Yesterday was a whirlwind of activity for me–almost all due to the first concert of the year presented by the Random Access Music composers’ collective (RAM). The concert included my newest work, Indirect Lines to Another and the Next, and five other world premieres by the RAM composers (David Fetherolf, Stefan Weisman, Manly Romero, Erin Rogers, and Jonathan Pieslak). I met with the three performers of my work (Emily Brausa, Christine Perea, and Gordon Beeferman) at 5 pm to add a little more rehearsal time to the work and to hear the work in the performance space itself.

Unfortunately, the piece had not been rehearsed for an entire week, and we spent most of our allotted rehearsal time just putting the pieces of the puzzle back together. By the time the trio had run through the work twice, we only had about 5-10 minutes to do the necessary polishing that I still felt we needed to do–and that was just not enough time. Instead of talking about technical matters, I decided to ask the players to try to be comfortable making music out of the work. “Take your time. Shape the lines. Don’t be afraid to use rubato at certain times. Make this set of measures into an ever-expanding phrase…” I didn’t feel confident that asking for precise articulations or specific interpretations would yield results as good as my more general musical comments might. So, I crossed my fingers, thanked the players, and hoped for the best at 8pm!

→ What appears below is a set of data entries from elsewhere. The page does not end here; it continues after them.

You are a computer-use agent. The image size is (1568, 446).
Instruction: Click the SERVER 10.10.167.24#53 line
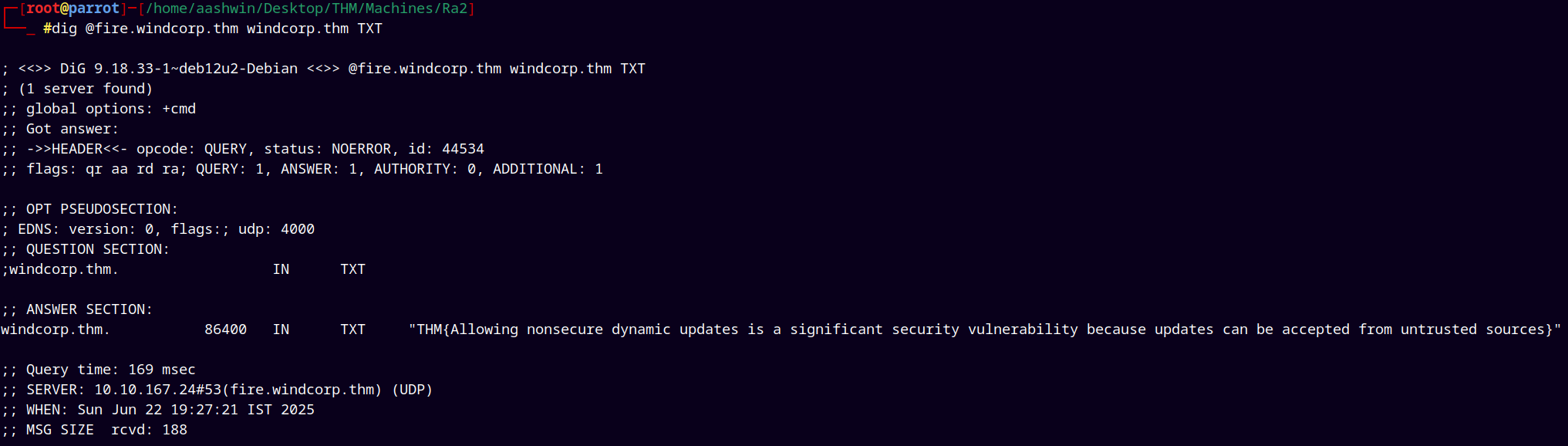tap(217, 390)
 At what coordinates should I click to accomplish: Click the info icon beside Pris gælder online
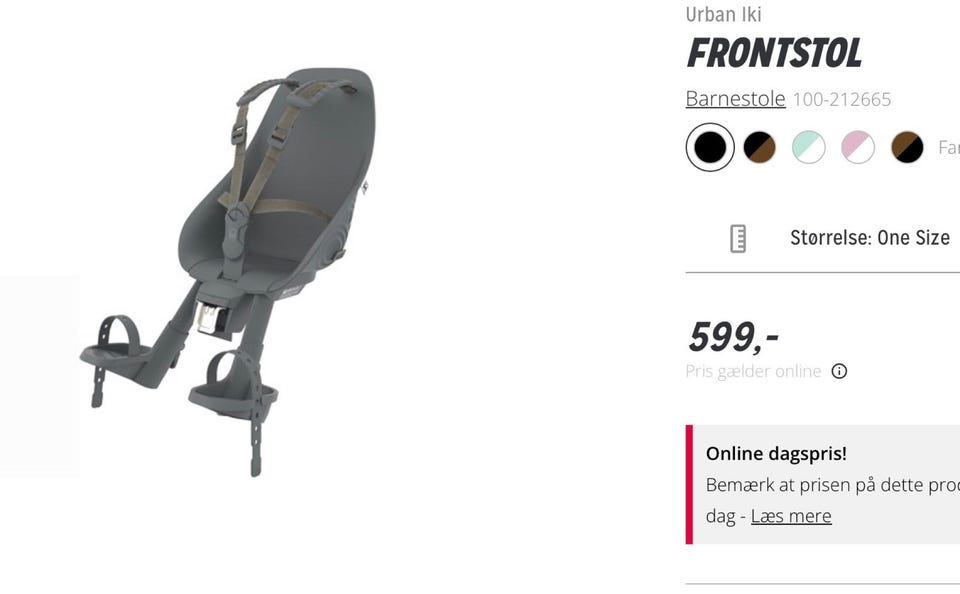tap(839, 371)
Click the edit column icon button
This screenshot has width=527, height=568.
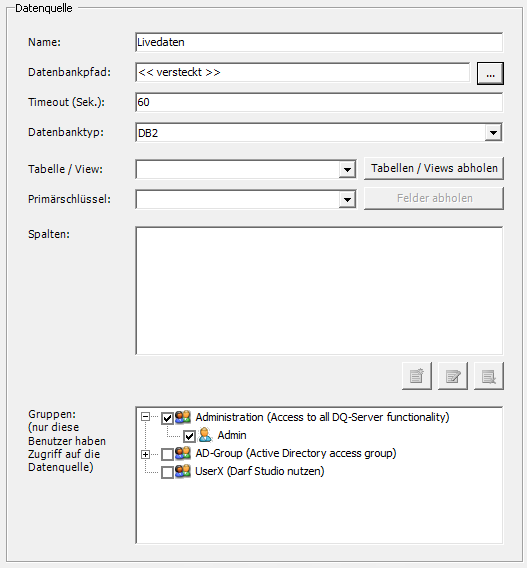[453, 376]
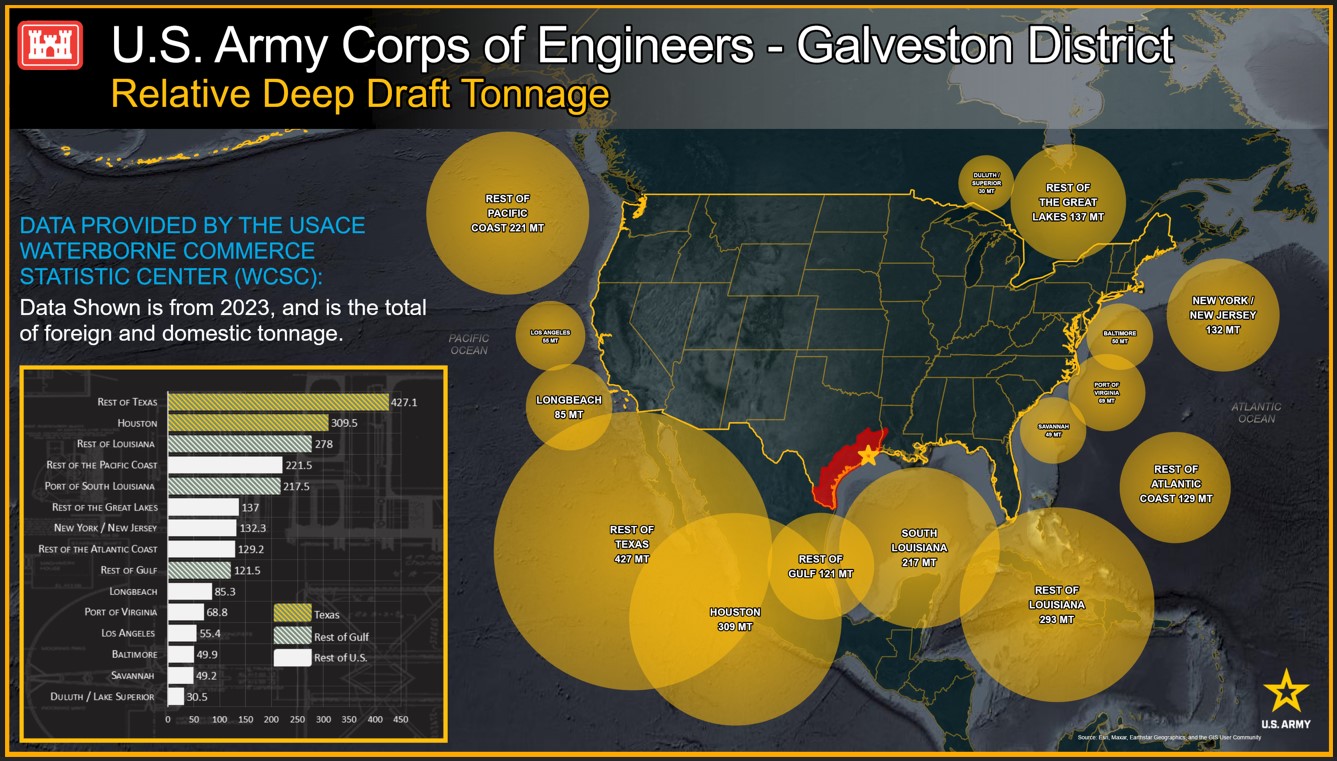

The premiere of your work is a funny thing for most composers. The moment is clouded with anticipation, insecurity, anxiety, hope, fear, boredom, and a dozen other feelings mushed up together. For me, the over-riding sensation is one of feeling out of control. This score that you’ve spent hours, days, or even weeks on is out of your hands. You’ve entrusted its realization to other human beings who have their own moment to deal with in front of an audience. And their moment is also clouded with anticipation, insecurity, anxiety, hope, and fear, too. But, at least their fate is bound by their own hands! As the players bring your music to life, they cement this performance in your mind. For good–and for ill(!)–this performance will be what you measure every other performance of the work against. The mistakes that they make this night will the be mistakes that you try to head off first the next time the work is played by another ensemble. The things that this premiering ensemble does well are the things that you will always try to get other ensembles to repeat. And the personal and individual interpretations that the original performers brought to the performance–and that you liked or appreciated or were surprised by–will always hold a certain nostalgic sway over your heart.

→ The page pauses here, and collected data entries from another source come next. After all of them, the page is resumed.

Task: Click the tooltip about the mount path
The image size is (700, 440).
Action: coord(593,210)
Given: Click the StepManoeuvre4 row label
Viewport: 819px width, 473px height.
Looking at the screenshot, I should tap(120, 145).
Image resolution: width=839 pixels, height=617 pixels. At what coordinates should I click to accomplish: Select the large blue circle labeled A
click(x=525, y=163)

Last night’s premiere of Indirect Lines…was certainly an example of this feeling that your work will always, in some way, be “owned” by this group of musicians. Christine Perea (Flute) had intermittent trouble with the multiphonics that I’d written for the flute, and, so, I’ll always worry about those things in every future performance–despite the fact that she played beautifully and with great verve and commitment for 99% of the rest of the piece. Emily Brausa (Cello) was particularly sensitive in playing some of the phrases (which I really liked), and she shaped some of my melodies in unexpected ways (which I also liked), so I’m sure that her interpretation(s) will become the standard by which I judge all other performances. And Gordon Beeferman (Piano) played the work with such rhythmic precision, that I’m still trying to figure out how he could be so precise when I’d tried to write some sections to sound rather imprecise! Again, I’m sure that the next time the work is performed I’ll spend much of my time comparing his precision against whatever the next pianist does with the music. Despite the fact that these paragraphs sound a little negative, let me make myself perfectly clear: these three musicians performed wonderfully. They’re all gifted and generous musicians. I’m lucky to have had them give such energy to my work.

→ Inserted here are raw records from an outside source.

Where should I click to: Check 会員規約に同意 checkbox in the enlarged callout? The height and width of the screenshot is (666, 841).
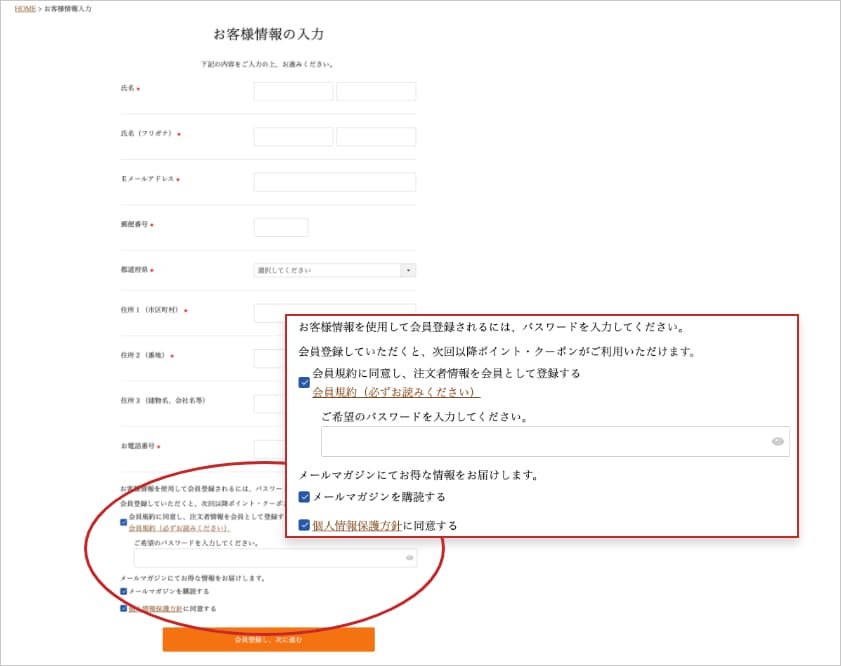click(x=304, y=382)

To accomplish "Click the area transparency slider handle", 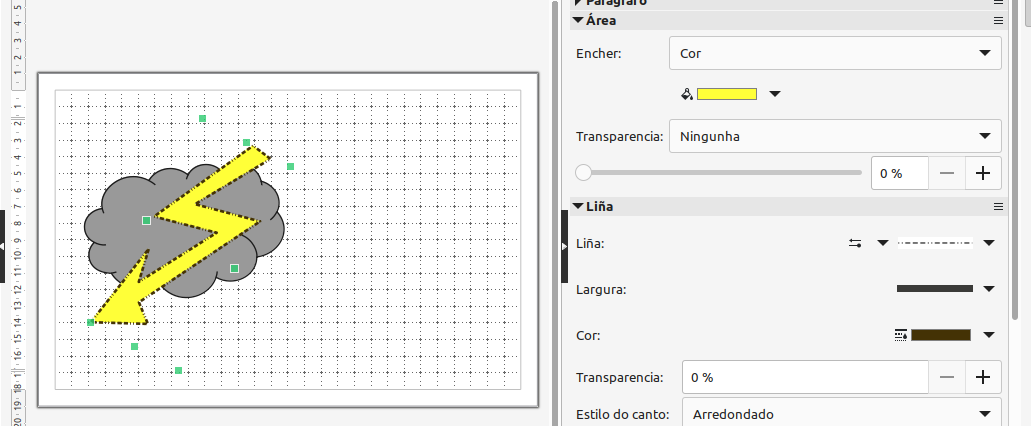I will click(583, 173).
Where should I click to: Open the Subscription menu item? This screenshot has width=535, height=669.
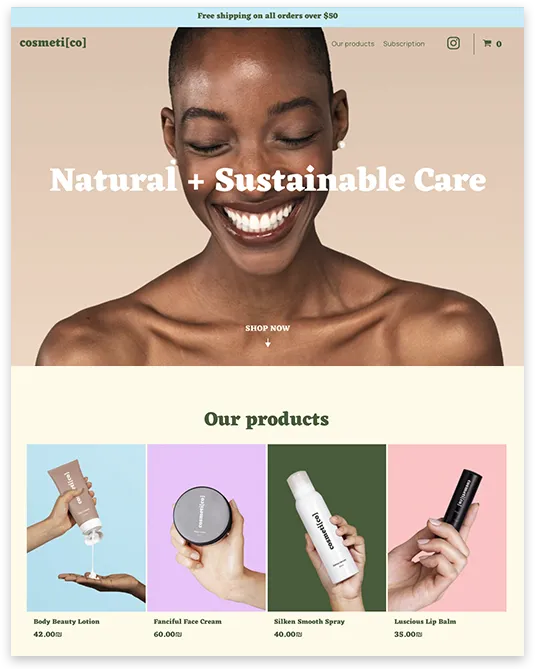pos(404,44)
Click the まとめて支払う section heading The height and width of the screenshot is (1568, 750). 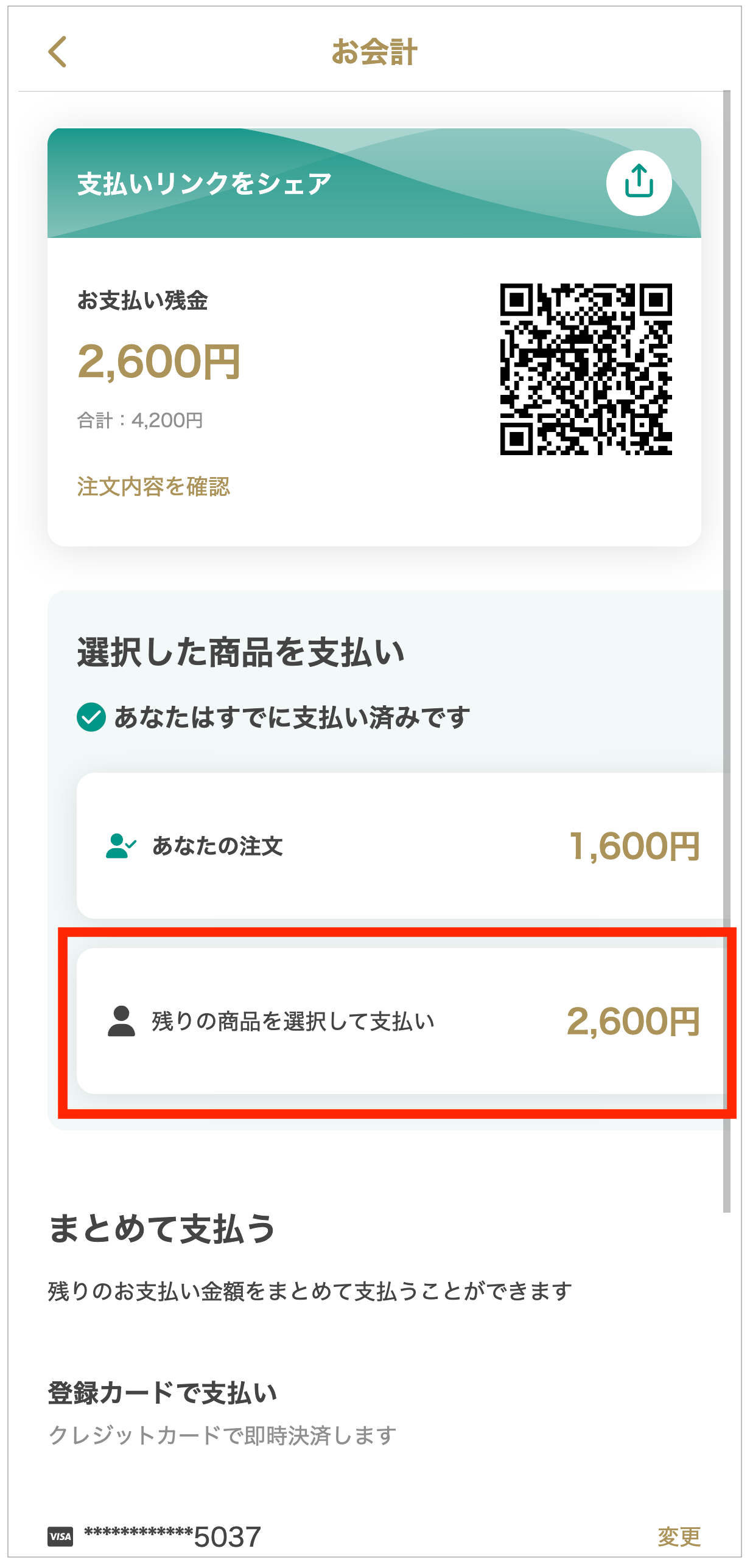coord(162,1228)
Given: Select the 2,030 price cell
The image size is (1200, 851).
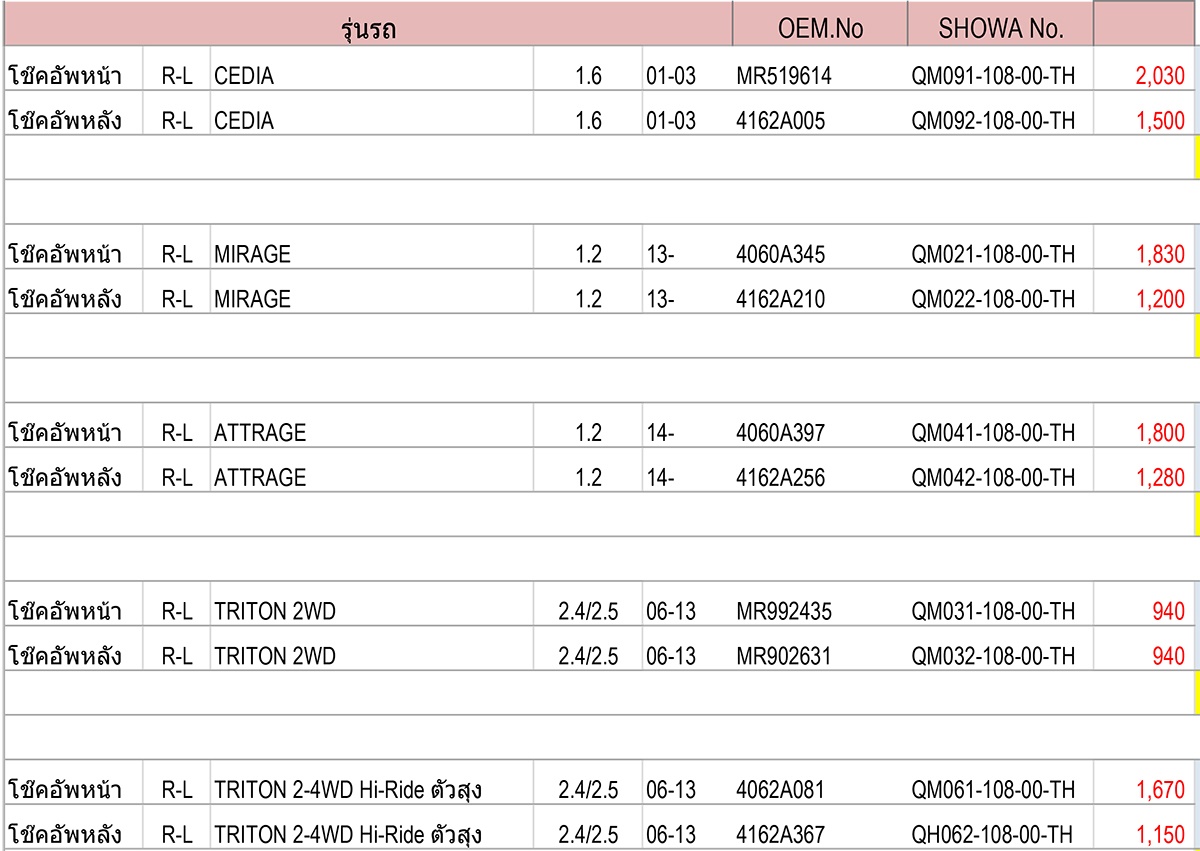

I’d like to thank Gordon, Emily, and Christine for their hard work and for their care and commitment to bringing my piece to life. I was very pleased by the performance, and I received good reactions from the audience. I hope that I get to work with each of these musicians again in the very near future. This trio will always be the first and most important creators of this particular work. And I’ll probably always have some feeling that I could have done something more to make the performance better.

Despite a strong performance, I spend most of my time remembering the mistakes and the problems. Premieres are funny that way.